To make things worse, President Gotabaya Rajapaksa – using his “chalkboard expertise” – was elected in a landslide victory after pushing a campaign manifesto to provide his people with food without harmful chemicals. Last April, he banned non-organic fertilizers and ordered the entire country to switch to organic instead. Crucially, he pushed this reform in a single season rather than over several years.
Though the commercial-fertilizer ban was later rolled back after widespread protests, only a trickle of chemical fertilizers made it to farms. The result? Harvests nosedived. Food shortages became rampant. Without commercial fertilizer, growers became desperate. “Farmers around here really tried everything possible to grow their paddy. They applied coconut fertilizer, liquid fertilizer, compost … basically, anything they could get their hands on,” said one rice grower. Another farmer added, “These crops need urea. Compost is just not good enough, and we didn’t even get any of the organic fertilizer that was distributed by the government.”
How can this be? Didn’t the experts have it all figured out on their chalkboards?
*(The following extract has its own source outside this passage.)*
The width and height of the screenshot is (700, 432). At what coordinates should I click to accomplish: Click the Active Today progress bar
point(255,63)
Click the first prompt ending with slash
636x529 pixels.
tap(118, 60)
President Rajapaksa’s goal was an ambitious one: to transform Sri Lanka into the first nation with 100% organic agriculture. “Less than a year later,” reports Modern Farmer, “the country is left in an economic and supply shortage crisis as a result. … What was intended to be a positive move ahead for Sri Lanka’s nearly 2 million farmers soon backfired. … [N]early a third of all agricultural land in the country remained dormant due to the ban.”
How could the Sri Lankan government have so spectacularly miscalculated the effects of switching to organic fertilizers? According to a 2021 USDA report, “the lack of organic fertilizer productive capacity, coupled with the absence of a formalized plan to import organic fertilizers in lieu of chemical fertilizers, raises the potential for an adverse impact on food security.” [Emphasis added.]
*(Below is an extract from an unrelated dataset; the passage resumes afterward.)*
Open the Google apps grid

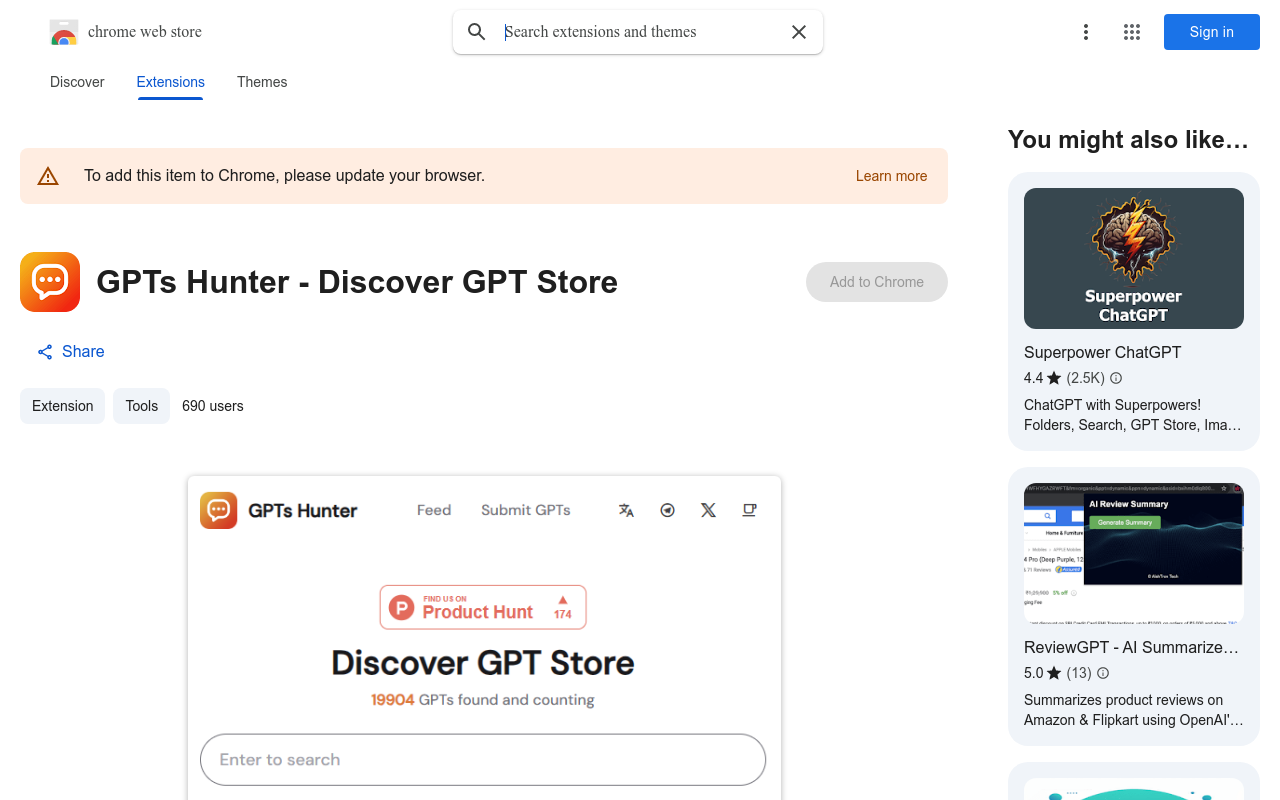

In other words, the chalkboard experts decided to implement their feel-good blackboard strategy without considering how things work in the real world. As a result, yields of vital crops, particularly rice, are catastrophically lower. Today, people in Sri Lanka are on the verge of starvation. Formerly self-sufficient, taxpaying farmers have lost as much as 83% of their income. The nation is close to bankruptcy.
Coupled with a critical fuel shortage, Sri Lankans are revolting, burning the homes of politicians and dumping cars of government officials into canals. As of this writing, at least 200 people have died, shot dead in the streets by security forces – all because the chalkboard experts knew best.
“Climate crusaders calling for personal sacrifices to save the planet seem oblivious to immediate dangers many of their ‘solutions’ pose for real lives – sometimes billions of them – especially in developing countries where people face persistent poverty,” notes this opinion piece. “Climate diplomacy and green policies are already causing havoc where economic growth and daily life are being threatened by a constraint on access to affordable energy.”
And this, more than anything else, underscores my objection to the kinds of chalkboard “solutions” being proposed by world leaders in response to their ginned-up climate change hysteria. (It goes without saying that politicians who are most in favor of green policies will exempt themselves from living green themselves.)
I have no objection to green living as an individual choice – we live green ourselves – but forcing entire nations into these policies before the infrastructure can support it is asking for results as disastrous as what is happening in Sri Lanka. Green policy initiatives around the world are resulting in skyrocketing prices for fuel, home heating and food. It has pushed endless millions to the brink of poverty and hunger.
In theory, green policies are fabulous. Just ask the chalkboard experts. But maybe these chalkboard experts should talk to the farmers in Sri Lanka to get a hard dose of reality.
Everyone is just nine meals from anarchy. Sri Lanka’s premature switch to green farming methods by chalkboard experts is proving this to be true.